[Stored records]
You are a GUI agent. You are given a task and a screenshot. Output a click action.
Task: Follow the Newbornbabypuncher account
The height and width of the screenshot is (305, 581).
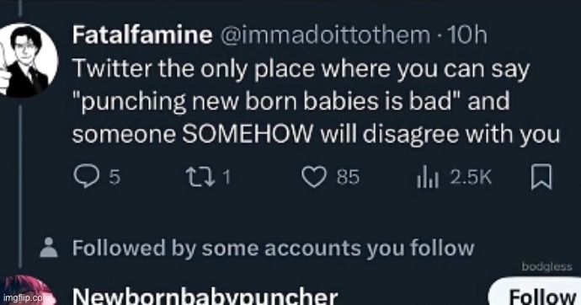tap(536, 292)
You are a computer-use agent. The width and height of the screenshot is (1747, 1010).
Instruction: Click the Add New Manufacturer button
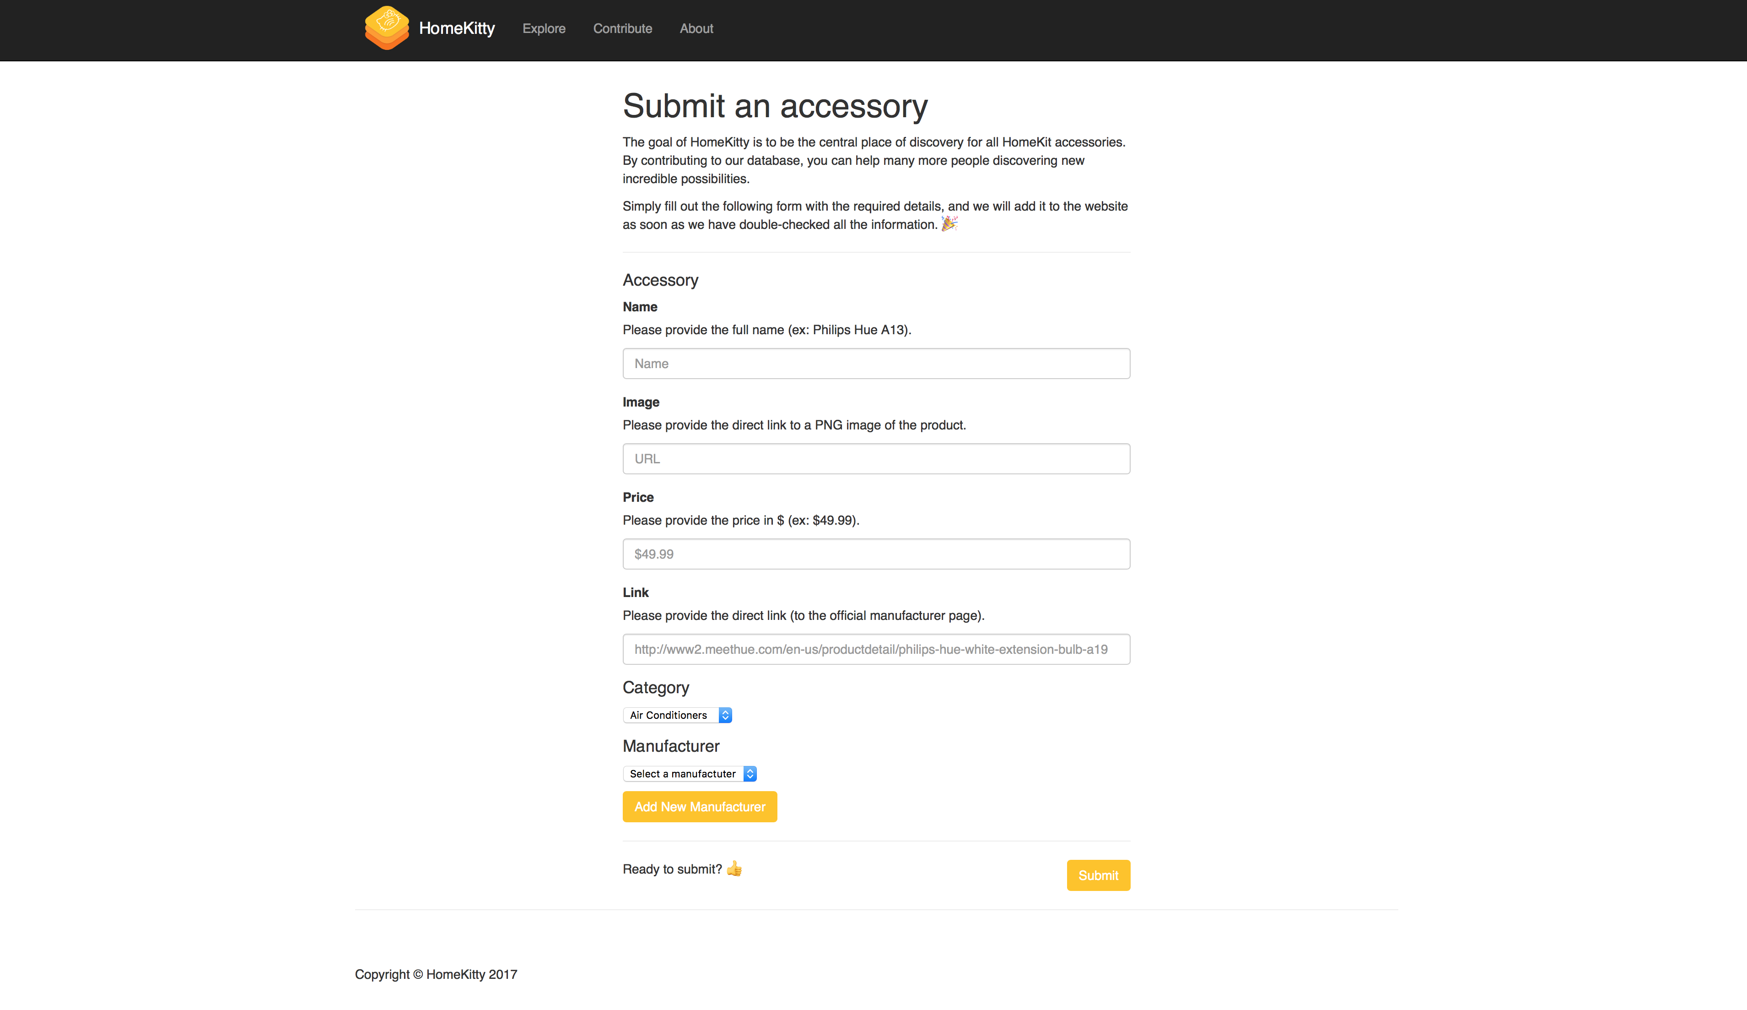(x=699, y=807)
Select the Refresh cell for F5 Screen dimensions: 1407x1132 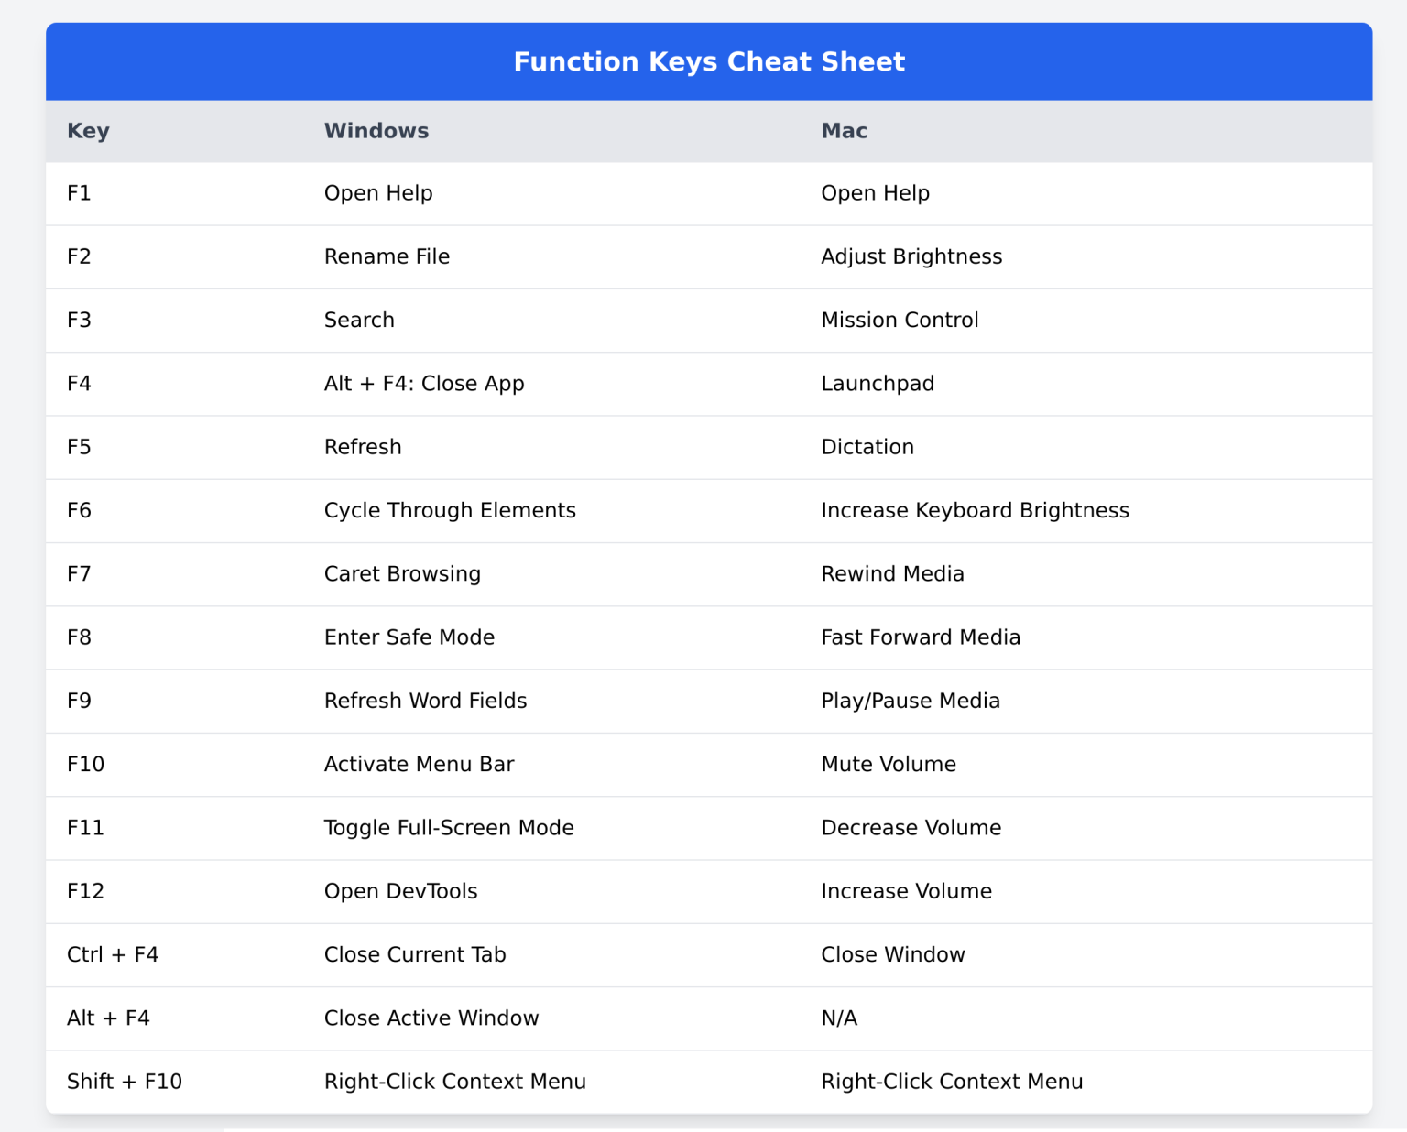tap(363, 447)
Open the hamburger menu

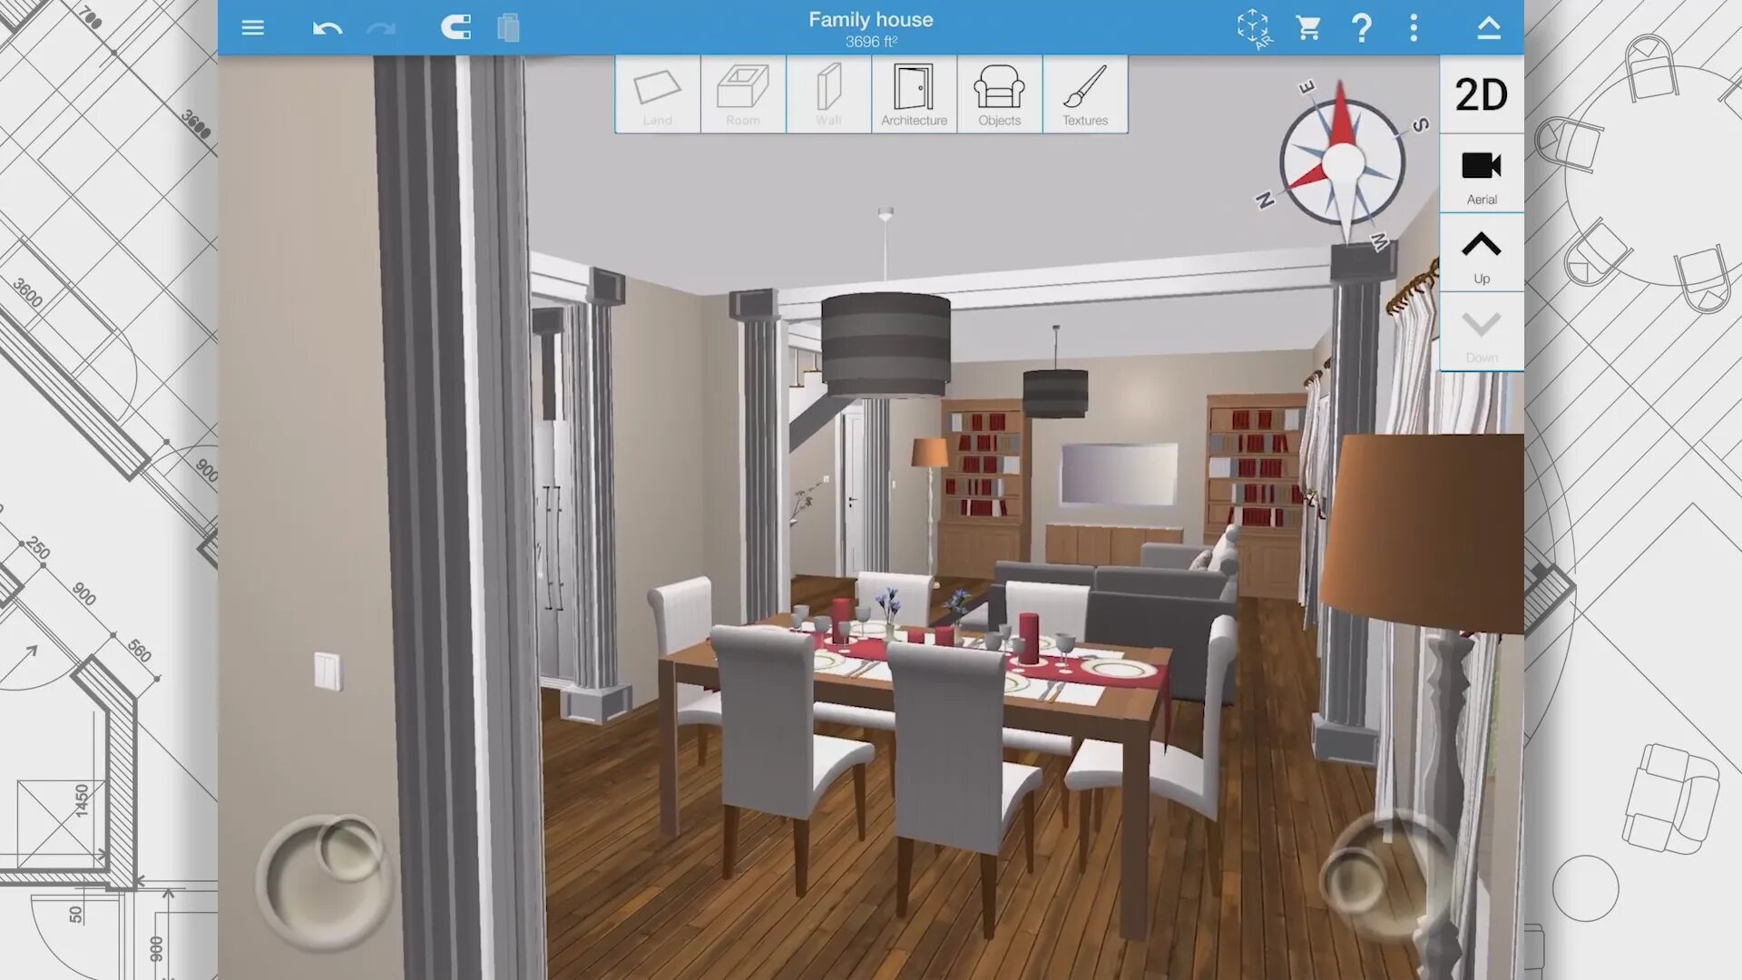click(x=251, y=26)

### ACTION ITEM
Could you copy every line from the records that has "agent" in it?

### WORKED SOLUTION
You are a GUI agent. You are given a task and a screenshot. Output a click action.
You are a computer-use agent. The width and height of the screenshot is (1747, 1010).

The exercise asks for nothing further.